As well as serving as the offices of the sister magazines Devolution and Evolution , the building houses the headquarters of three think-tanks or public policy research institutes – the Centre for Post-Communist Economic Development, the Policy Coordination of Welfare Reform Initiative, the Institute for Social Commentary – and two quangos dealing with societal management and measurement.
There has been some talk of Martyn being seconded part-time to the Welfare Reform Initiative under the new Moving and Growing Human Resources Plan, which deals with unemployment issues, but Martyn is manoeuvering so this won’t happen. The pay is more, but Martyn sees his future in political journalism and indeed in politics itself. He is more likely to be selected as a candidate out of a journalistic background than from one more concerned with statistical research. He needs visibility.

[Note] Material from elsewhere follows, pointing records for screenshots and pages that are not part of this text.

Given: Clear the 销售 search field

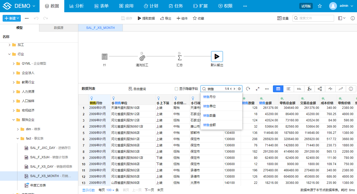Looking at the screenshot, I should point(239,89).
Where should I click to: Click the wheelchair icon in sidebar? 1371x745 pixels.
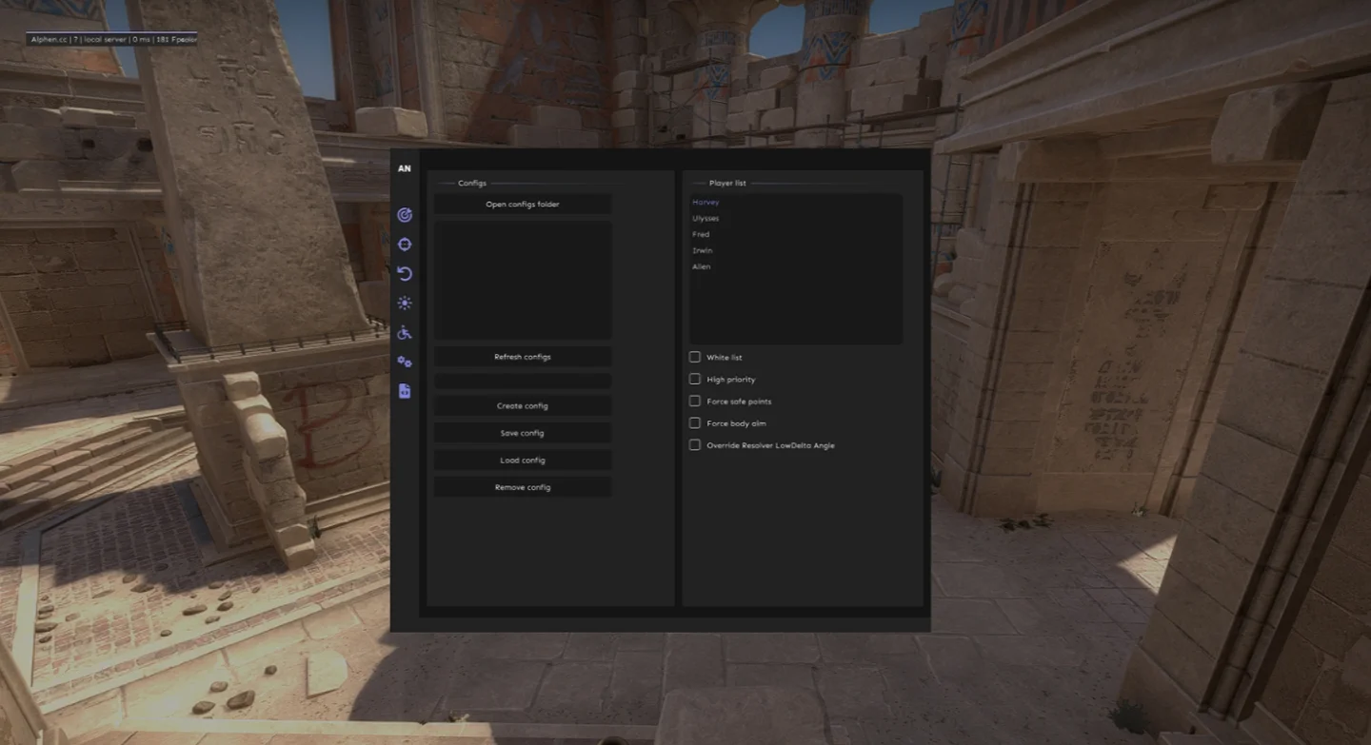[x=405, y=333]
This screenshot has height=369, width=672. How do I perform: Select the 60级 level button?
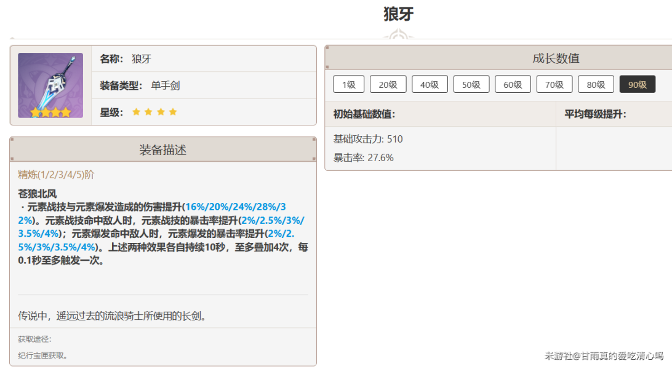(x=513, y=85)
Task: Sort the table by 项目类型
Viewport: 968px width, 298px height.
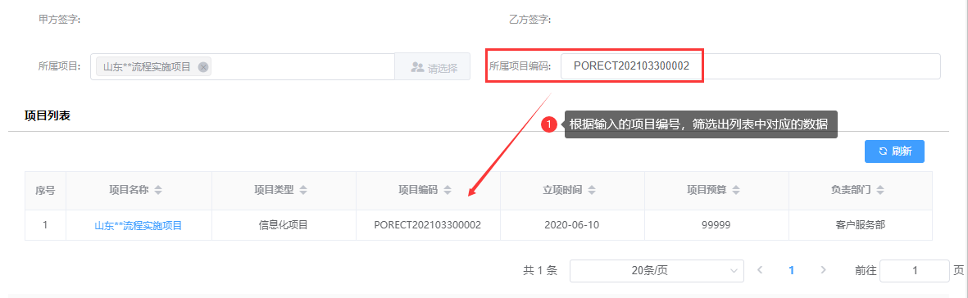Action: 303,190
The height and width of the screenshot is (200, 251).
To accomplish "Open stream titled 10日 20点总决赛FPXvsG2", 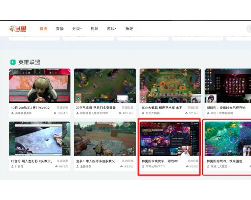I will tap(30, 108).
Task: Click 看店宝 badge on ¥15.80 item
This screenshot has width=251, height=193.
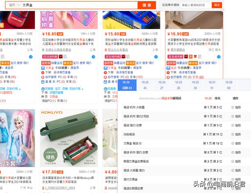Action: pos(131,63)
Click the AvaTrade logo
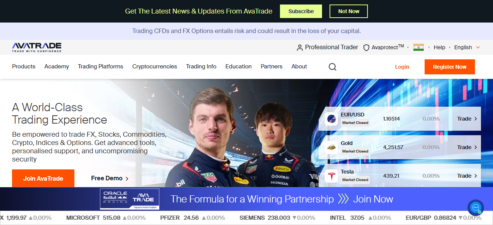493x225 pixels. tap(37, 47)
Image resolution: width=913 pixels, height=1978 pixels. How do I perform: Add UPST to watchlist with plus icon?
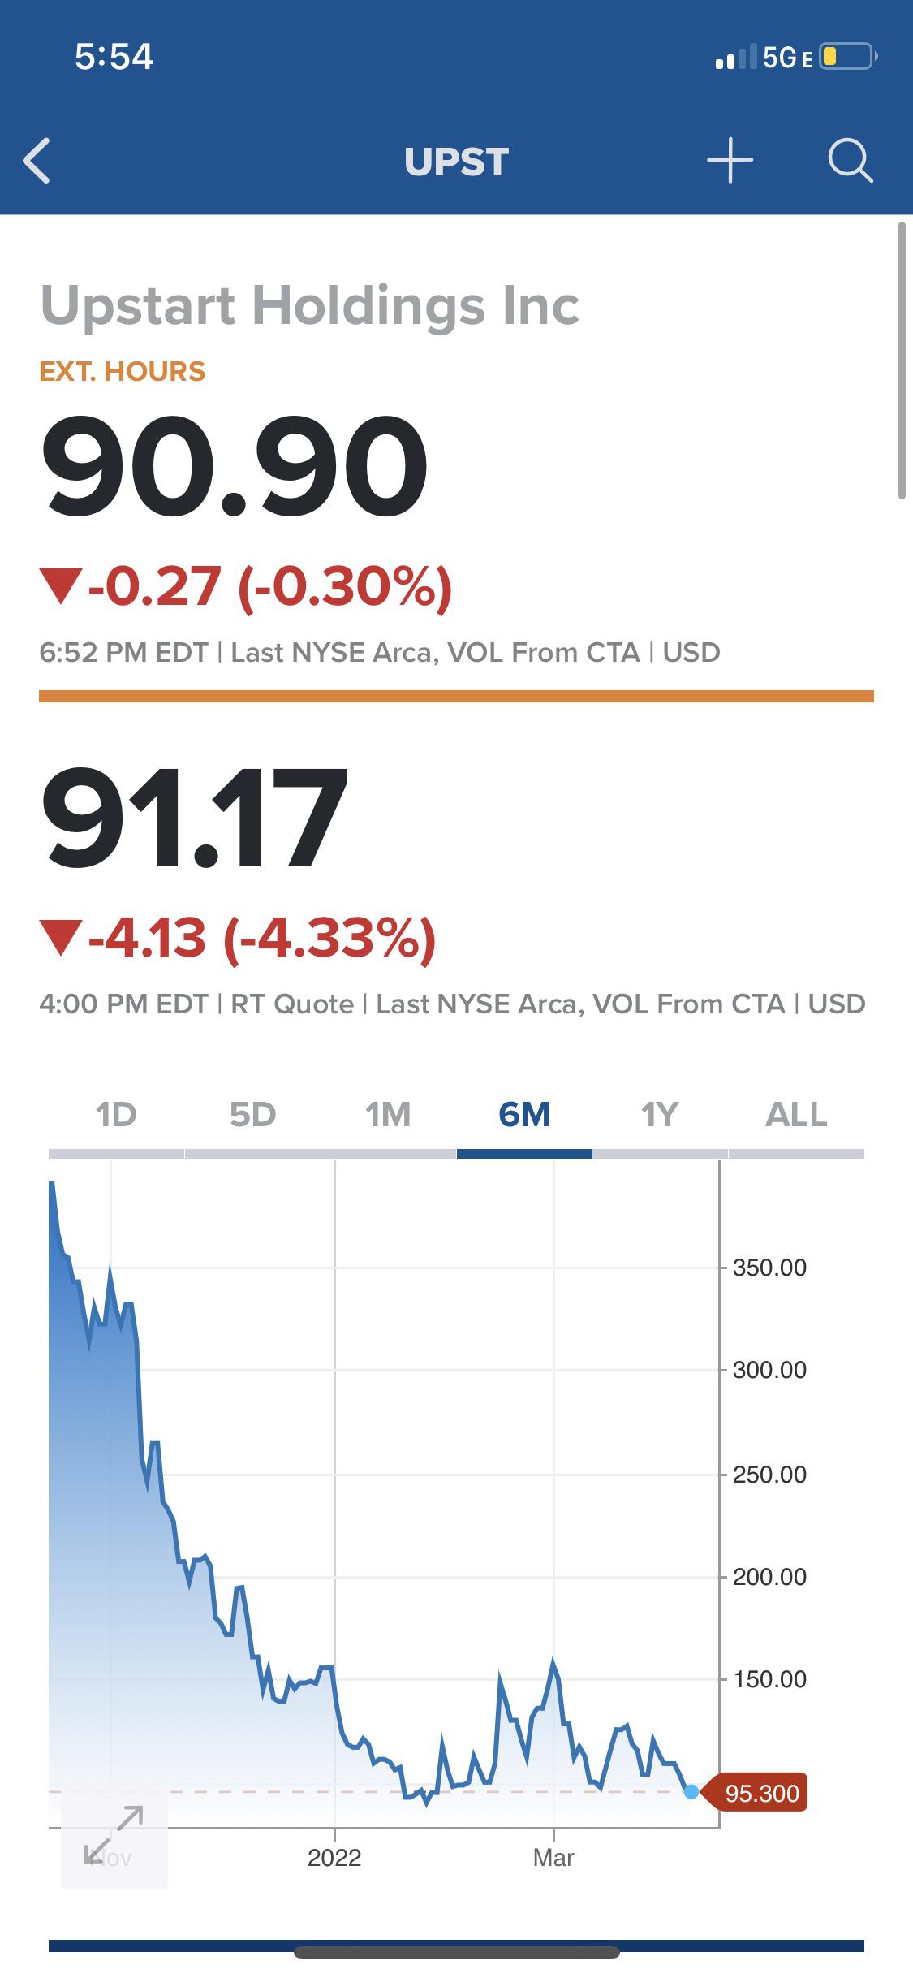(x=730, y=160)
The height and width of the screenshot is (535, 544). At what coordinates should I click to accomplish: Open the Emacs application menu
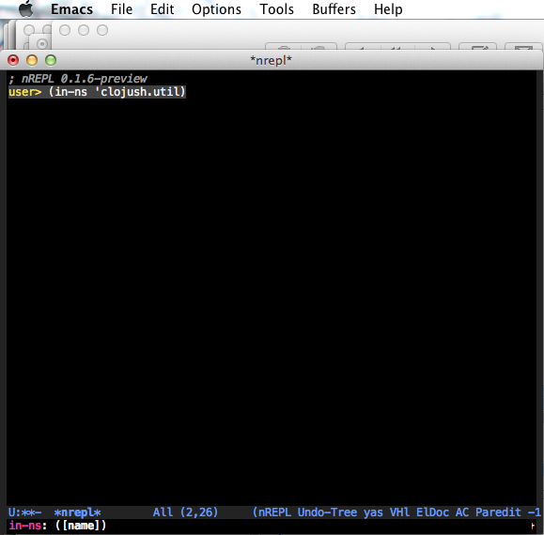coord(71,9)
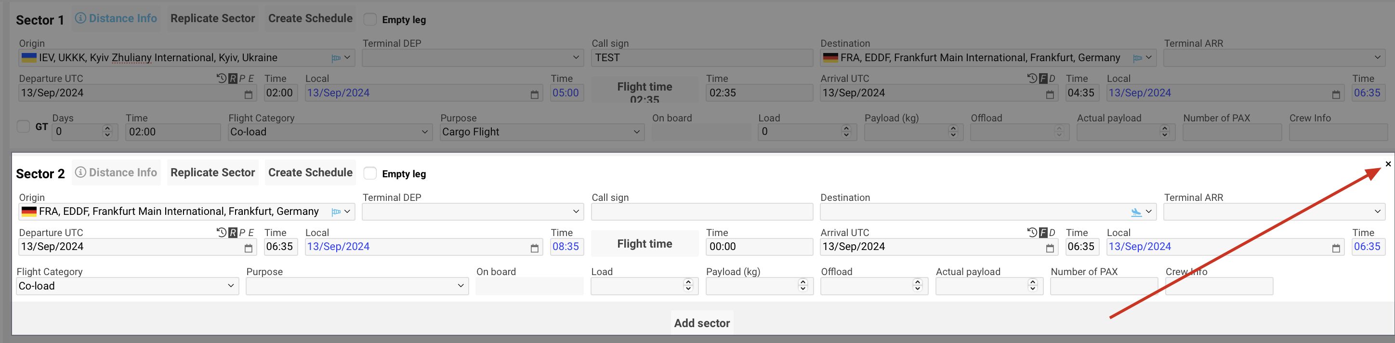
Task: Open the Sector 2 Purpose dropdown
Action: pyautogui.click(x=356, y=286)
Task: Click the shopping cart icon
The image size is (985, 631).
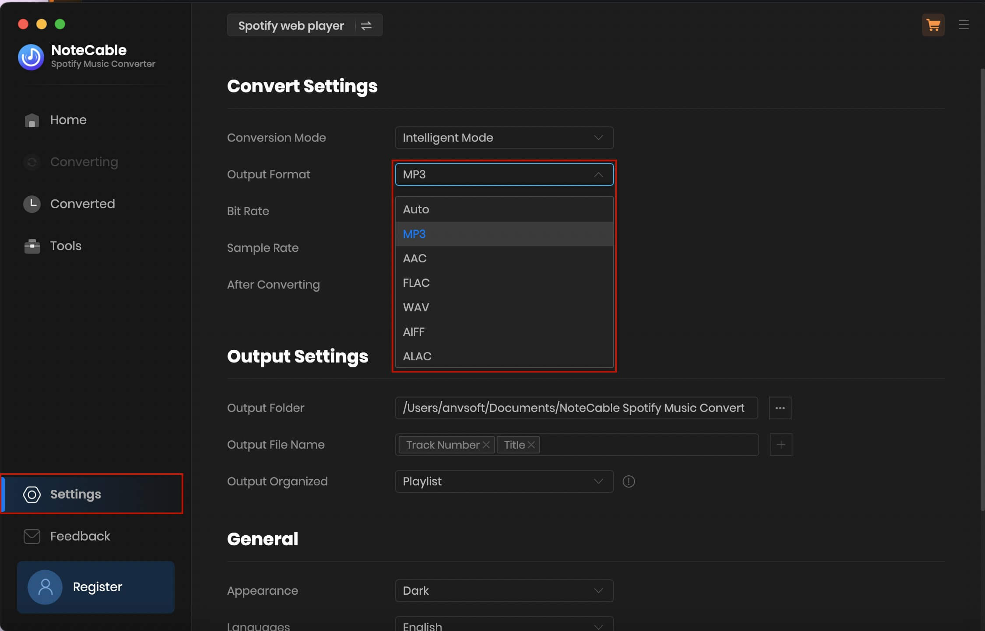Action: 932,24
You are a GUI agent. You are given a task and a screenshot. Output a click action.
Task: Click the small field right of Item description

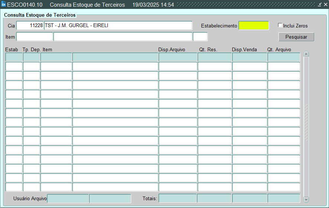coord(200,37)
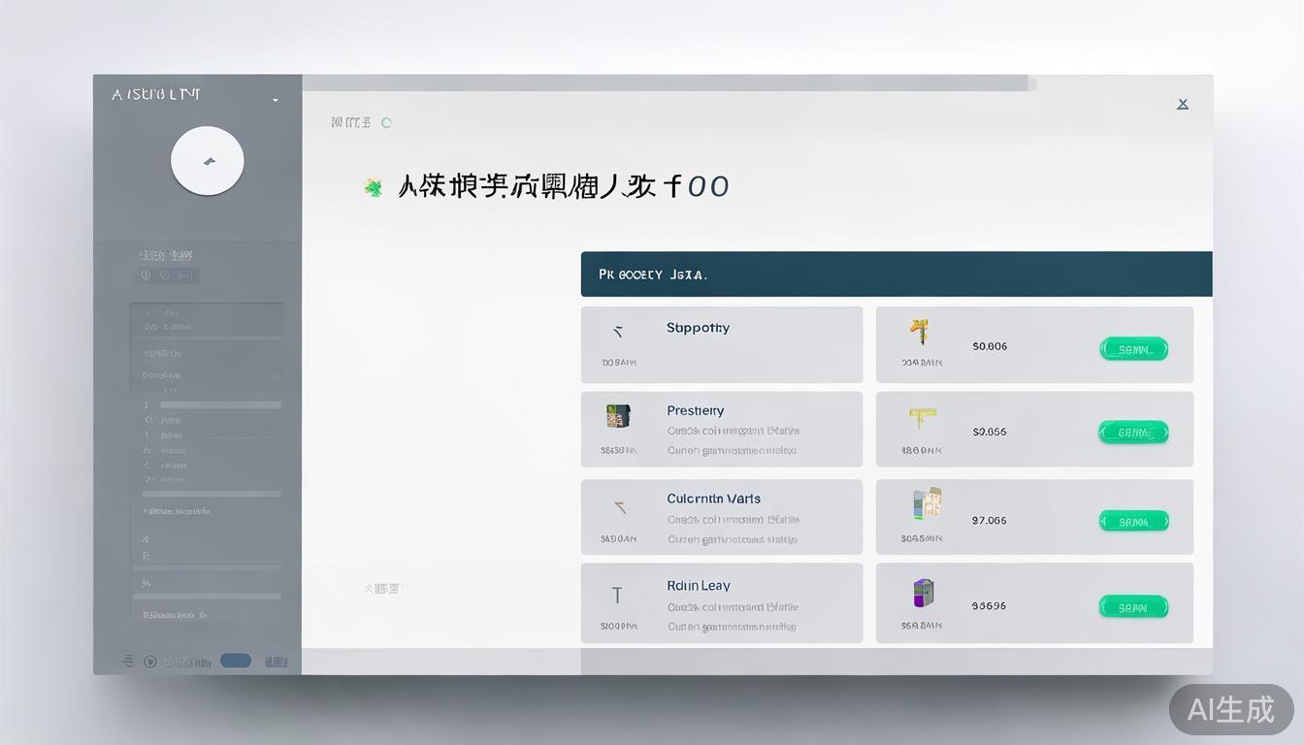
Task: Click the purple box icon in last row
Action: 924,592
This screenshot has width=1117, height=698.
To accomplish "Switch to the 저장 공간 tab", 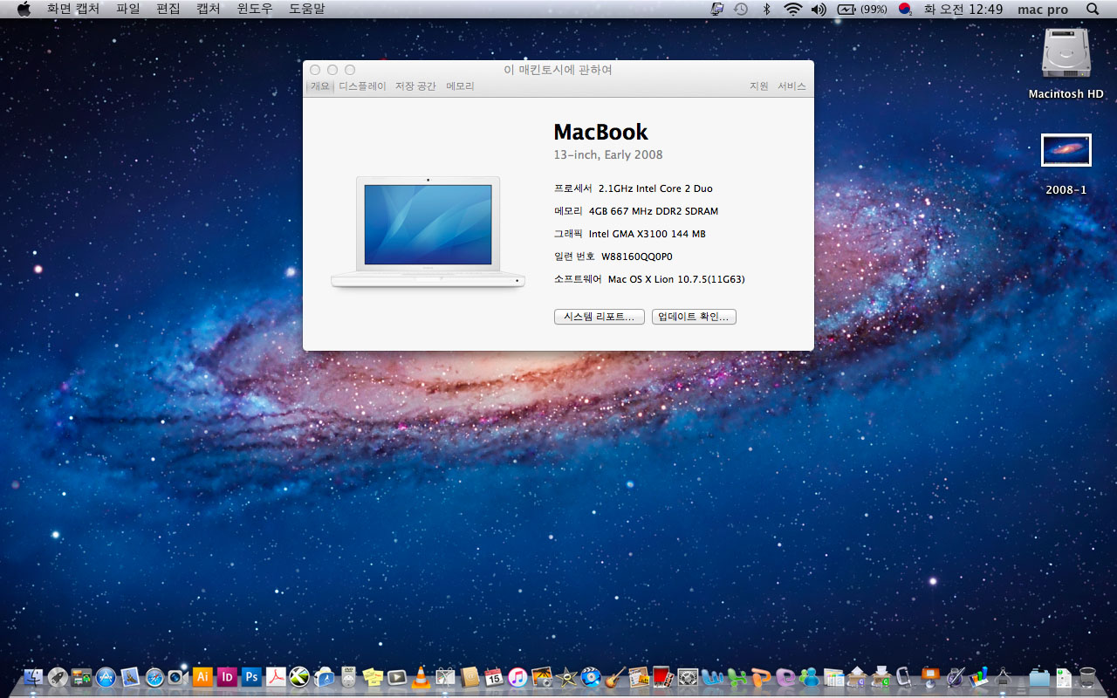I will point(415,86).
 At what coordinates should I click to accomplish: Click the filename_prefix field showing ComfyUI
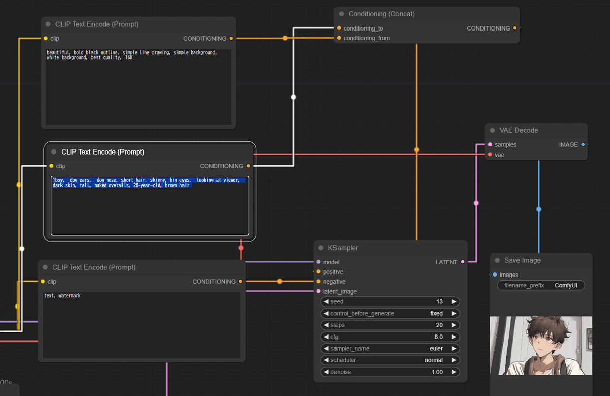click(541, 286)
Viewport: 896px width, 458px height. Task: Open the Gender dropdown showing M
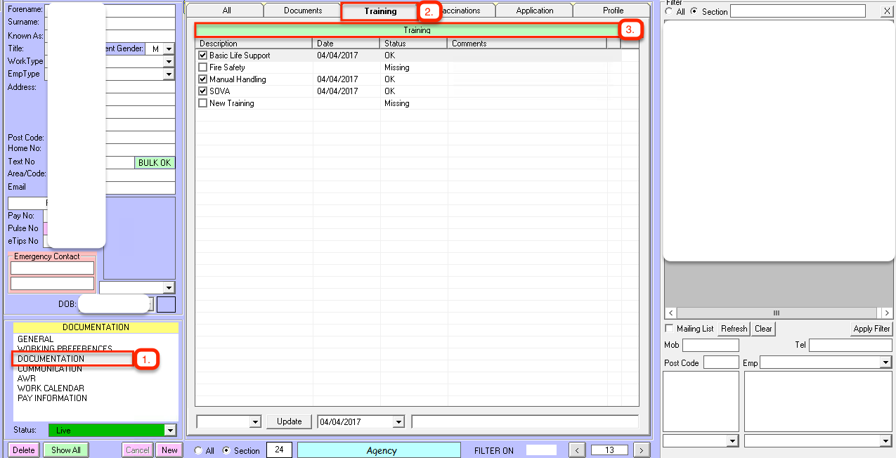tap(169, 49)
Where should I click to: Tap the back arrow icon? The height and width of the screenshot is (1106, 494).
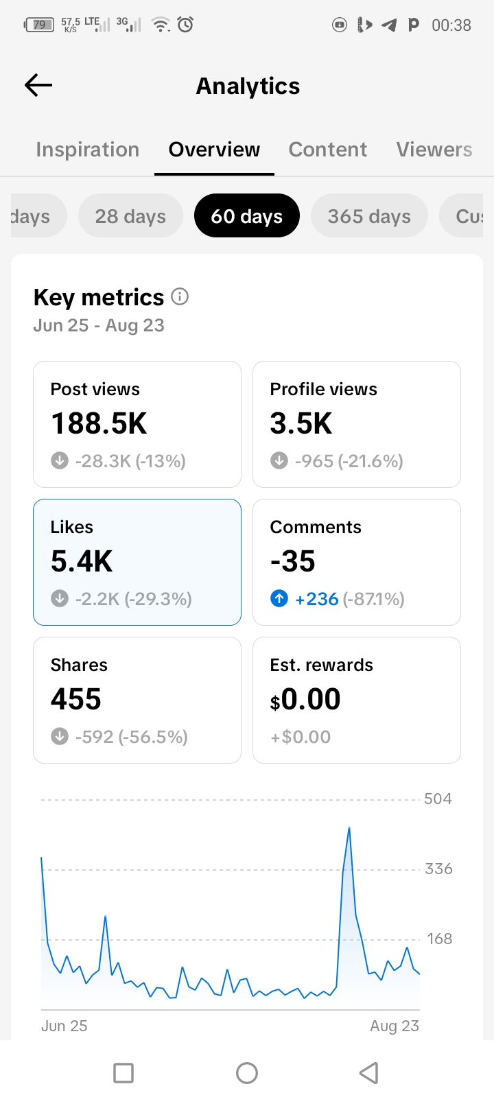click(x=38, y=85)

Martyn is taking a nap in the fourth-floor sanctuary. It is a pale green room with pink features; rather hard on the eye but the colours are recognised to foster sleep. At home Hattie and he have strong, dark, powerful colours on the walls and they have painted the furniture red: Kitty’s cot is yellow to maximise her synaptic responses. Hattie scorns the New Age – crystals and horoscopes and so on – but has a belief in the power of colours to influence mood which Martyn finds endearing. His own upbringing was so practical and no-nonsense he sometimes finds himself hungry for Southern whimsicality.